On the fourth day, he seemed at last ready to talk.
“And here we are,” he said when he had finished his sorry tale. “What do you think? Am I deluded? Depraved? Both?”
I refrained from commenting on his condition. It seemed clear to me that the man had suffered a major breakdown. Perhaps he truly believed that someone else had killed Margaret, but the facts of the case are plain. He was alone in the laboratory when Margaret entered. He admits that himself, invisible spirits notwithstanding. She came upon him unexpectedly while he was in the midst of demolishing his recent work. Who knows what he imagined, in the grip of such ungovernable emotions? She intruded; he was discovered. So Margaret Gordon died a violent death in the house she had shared with her husband for twenty years, and only her husband could have killed her.

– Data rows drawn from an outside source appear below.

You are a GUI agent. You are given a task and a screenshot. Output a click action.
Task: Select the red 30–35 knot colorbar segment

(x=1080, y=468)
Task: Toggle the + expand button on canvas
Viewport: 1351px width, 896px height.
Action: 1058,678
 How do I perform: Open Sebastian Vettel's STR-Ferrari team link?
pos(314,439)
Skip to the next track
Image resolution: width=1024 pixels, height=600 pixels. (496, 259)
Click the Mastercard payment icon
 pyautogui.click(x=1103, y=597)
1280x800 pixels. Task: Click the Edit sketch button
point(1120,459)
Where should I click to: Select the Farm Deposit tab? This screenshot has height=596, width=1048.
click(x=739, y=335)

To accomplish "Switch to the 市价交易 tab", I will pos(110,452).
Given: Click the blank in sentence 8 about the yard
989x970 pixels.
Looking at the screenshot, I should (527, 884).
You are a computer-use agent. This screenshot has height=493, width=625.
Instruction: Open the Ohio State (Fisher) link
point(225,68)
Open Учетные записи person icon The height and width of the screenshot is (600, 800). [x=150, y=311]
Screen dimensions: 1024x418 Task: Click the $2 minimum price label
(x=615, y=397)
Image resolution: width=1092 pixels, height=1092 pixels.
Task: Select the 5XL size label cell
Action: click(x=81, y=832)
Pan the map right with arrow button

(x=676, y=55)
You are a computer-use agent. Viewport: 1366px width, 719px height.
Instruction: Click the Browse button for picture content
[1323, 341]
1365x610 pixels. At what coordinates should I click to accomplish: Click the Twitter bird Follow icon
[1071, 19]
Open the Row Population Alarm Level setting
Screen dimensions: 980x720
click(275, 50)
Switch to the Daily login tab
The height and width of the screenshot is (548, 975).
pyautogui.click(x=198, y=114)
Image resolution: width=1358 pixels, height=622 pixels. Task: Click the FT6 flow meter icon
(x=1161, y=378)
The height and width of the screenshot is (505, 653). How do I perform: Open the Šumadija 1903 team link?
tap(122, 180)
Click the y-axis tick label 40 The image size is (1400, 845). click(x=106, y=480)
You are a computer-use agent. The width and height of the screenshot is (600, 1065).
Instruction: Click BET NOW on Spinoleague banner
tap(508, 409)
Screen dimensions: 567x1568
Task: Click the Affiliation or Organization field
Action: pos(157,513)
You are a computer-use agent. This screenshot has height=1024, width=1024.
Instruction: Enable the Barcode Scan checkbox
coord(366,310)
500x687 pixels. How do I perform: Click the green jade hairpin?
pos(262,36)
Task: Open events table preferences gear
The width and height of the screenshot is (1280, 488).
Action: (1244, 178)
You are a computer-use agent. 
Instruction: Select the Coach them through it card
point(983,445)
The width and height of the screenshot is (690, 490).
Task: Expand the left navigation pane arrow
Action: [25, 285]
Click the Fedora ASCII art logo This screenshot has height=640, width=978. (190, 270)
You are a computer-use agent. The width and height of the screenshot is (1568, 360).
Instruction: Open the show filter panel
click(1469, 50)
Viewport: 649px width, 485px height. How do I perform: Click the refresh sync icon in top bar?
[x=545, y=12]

I believe he understood my conclusions without requiring me to declare them. He was merely deluded, not deprived of his faculties. I knew that, Inspector Berkeley, but I nevertheless allowed him to get the upper hand.
“If you will not release me,” he said, “then I would like to see Margaret. Where she lies, anyway. She must have been buried by now. We have adjacent vaults reserved in the Catacombs of the Lower Cemetery, and I hope to lie next to her when this grisly business is over. Do you think that might be arranged? If so, I will go quietly—plead guilty and of sound mind, confess whatever you like. You have heard my story, and if I cannot convince you of the truth of it, then I have no wish to cause further inconvenience to you or anyone else.”
The request was not altogether surprising, nor the granting of it wholly unjustified. I will defend that conclusion to the grave. For a dangerous madman, there would have been no question of release. But he, who seemed sane enough, lacking only the honesty and good character to reveal the whole truth about what happened that ghastly night—him I could not deny. It seemed certain to me that, in a deranged state brought on by insomnia, and by romantic circumstances he was naturally wary of revealing, he had murdered the one person he had ever been a danger to, and that I or anyone else was therefore safe in his presence. Granting his request could ease the conclusion of his trial and leave the resources of both judiciary and asylum free for those in greater need.
“Tell me just one thing,” I said, before taking my leave to obtain permission from Superintendent Gilfoyle.
“Anything, Michaels.”
“You said you felt something when you came here—an intangibility, a profundity, or words to that effect. What do you think that might have been?”
He studied his hands as though looking for bloodstains.
“Perhaps no more than my imagination,” he said. “I shouldn’t have mentioned it. You will think it the nearness of the Creator, perhaps, or fate’s cold hand upon me, some such nonsense.”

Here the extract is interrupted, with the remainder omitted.